Did you let May and June slip by without planting any vegetables in your garden? It’s not too late to enjoy a backyard bounty of veggies and herbs which, if planted in July or August, can be enjoyed well into autumn.
You can’t plant just anything in the middle of summer; the only plants that will survive are those that can definitely handle not only the potentially scorching heat of July and August, but also the often cool evenings of September and the early frosts that sometimes show up in October.
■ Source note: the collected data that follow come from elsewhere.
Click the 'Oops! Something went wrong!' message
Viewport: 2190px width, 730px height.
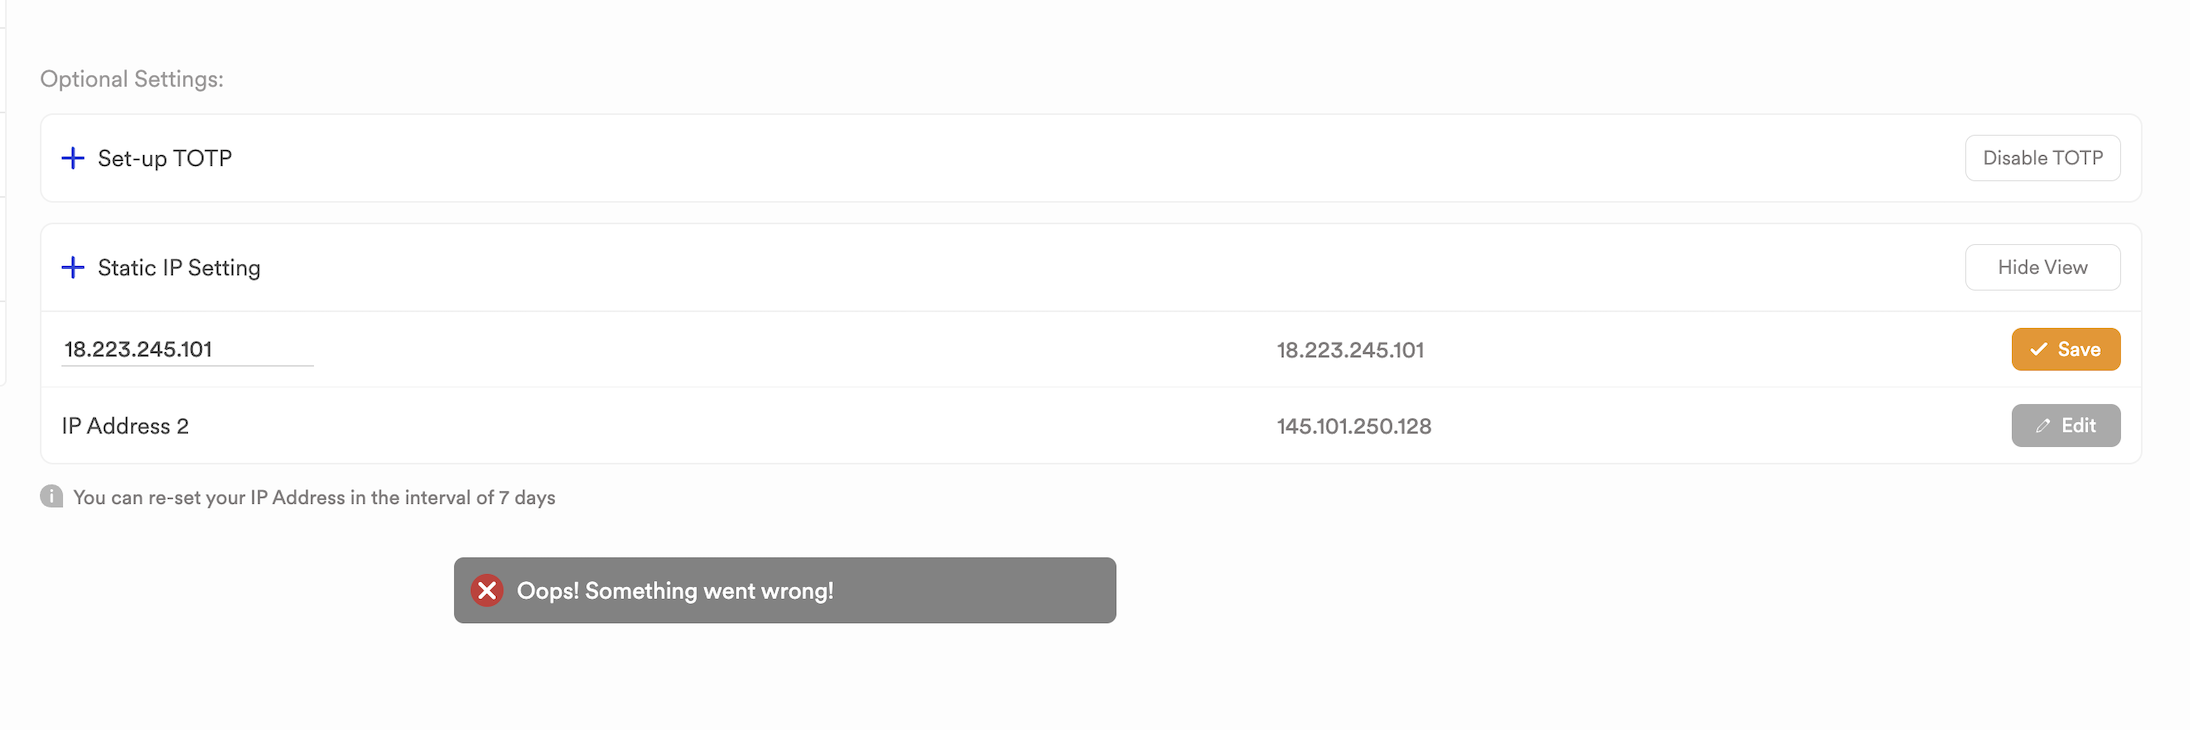coord(675,591)
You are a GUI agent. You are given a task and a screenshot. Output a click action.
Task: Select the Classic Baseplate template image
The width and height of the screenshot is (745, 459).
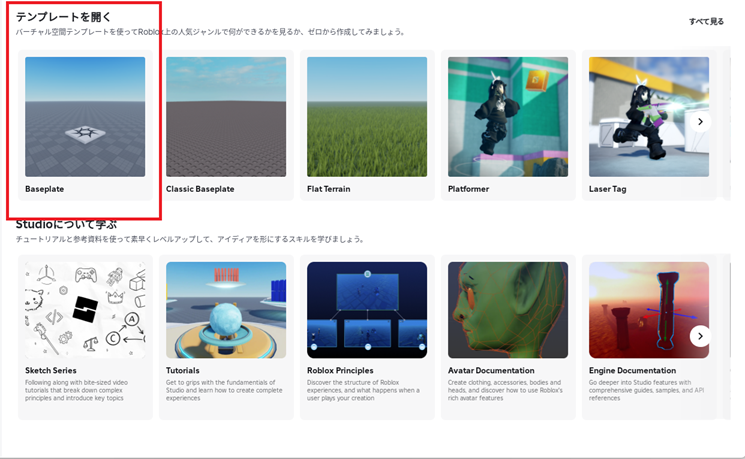point(226,116)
Another word to the late-summer planting wise: the vegetables you put in the ground mid-summer may not mature as quickly as those planted in spring, because, after the summer solstice, the days start to get shorter. That means seeds are a no-go. Instead, opt for plant starts, which are seedlings already well-established and available at most garden centres and nurseries all summer. Don’t worry: there’s no shame in not starting from seed. In fact, more reluctant green thumbs may never go back to seed-sowing after working with pre-started plants.
Late Start All-Stars
There are many vegetables and herbs that can be planted mid to late summer. Depending on where you live, some can even be harvested well into the fall, and some might actually hunker down through the cold weather and start producing right away in the spring.
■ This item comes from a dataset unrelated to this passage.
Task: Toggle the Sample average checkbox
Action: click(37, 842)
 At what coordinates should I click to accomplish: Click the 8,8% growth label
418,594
These vegetables and herbs are known for their ability to tough it out, even when the nights start to cool down:
Garlic bulbs need a little cold to sprout, so try putting cloves in the fridge for a few days, then planting them when they’ve started to sprout little green shoots.
Buy young leek plants from a garden centre, plant them in any type of soil — leeks are rarely fussy — and harvest them early for a tender, spring onion type taste, or wait until September for a heartier flavour. (Depending on variety, plan to harvest them as far into the fall as you can.)
Butternut and acorn squash
Panting well-established squash plants later in the summer may help you avoid squash bugs and other problems. You’ll enjoy a shorter harvest, but that’s the only drawback of a late squash start.
Beets grow quickly in most types of soil. Plant them late, in July or early August, and, especially if the weather stays warm and you water well, you’ll have a healthy harvest in early fall. (For a gardener’s treat, sauté the early beet greens in butter and serve as a side dish.)
Parsnips and Carrots
These are another vegetable type that may benefit from late planting, since you’ll avoid the carrot rust fly life cycle (these destructive dark green bugs die off by July). Start with well-established plants and put them in the ground two to four inches (five to ten cm) apart. If you want a steady supply of carrots in the fall, sow at ten-day intervals through July and August.
This superstar leafy green — it’s packed with nutrients and antioxidants — can be sown all the way until mid-August, or even end of August if you cover it with a tarp or gardener’s fleece at nightfall. The first leaves can be picked around three or four weeks post planting. Don’t leave them too long or they’ll get spotty and tough.
Plant this delectable herb in July or August and start harvesting the small leaves six weeks later, or let it go to seed for next spring and you’ll skip the sowing step, as long as you choose a perennial variety.
You’ll think it’s still spring if you sow peas in July or August, and harvest them while they’re still young, tender and sweet. (Chef’s tip: use your sweet young peas to make chilled pea purees and soups, perfect for enjoying on a hot day or adding panache to meals and plates.
Look for winter radishes, such as China Rose or Black Spanish, and cover them to keep them going well into the fall.
Seasoned vegetable gardeners start their spinach in the spring and keep sowing it all summer. It doesn’t take much to catch up — you can even start spinach by seed in July, but if it’s already August, look for established plants, and harvest and re-sow as desired through September.
Unlike almost all other vegetables, frost actually improves broccoli’s flavour, so it’s best planted towards the end of the growing season. To get more for bang for your late summer buck, plant broccoli seedlings closer together than recommended – about eight inches (20 cm) apart — and you’ll have smaller, more flavourful heads, which are more appropriate for a home harvest. Plus, you’ll be able to yield twice as much.
Basil doesn’t like the cold, especially when it’s young, so it’s often best to start it later in the season, anyway, when there’s no risk of frost whatsoever. Plant it in a large pot, and harvest the leaves about six weeks later, to use it pasta sauces, salads, and stir-fries. Bring it inside in September to enjoy as a window herb all winter.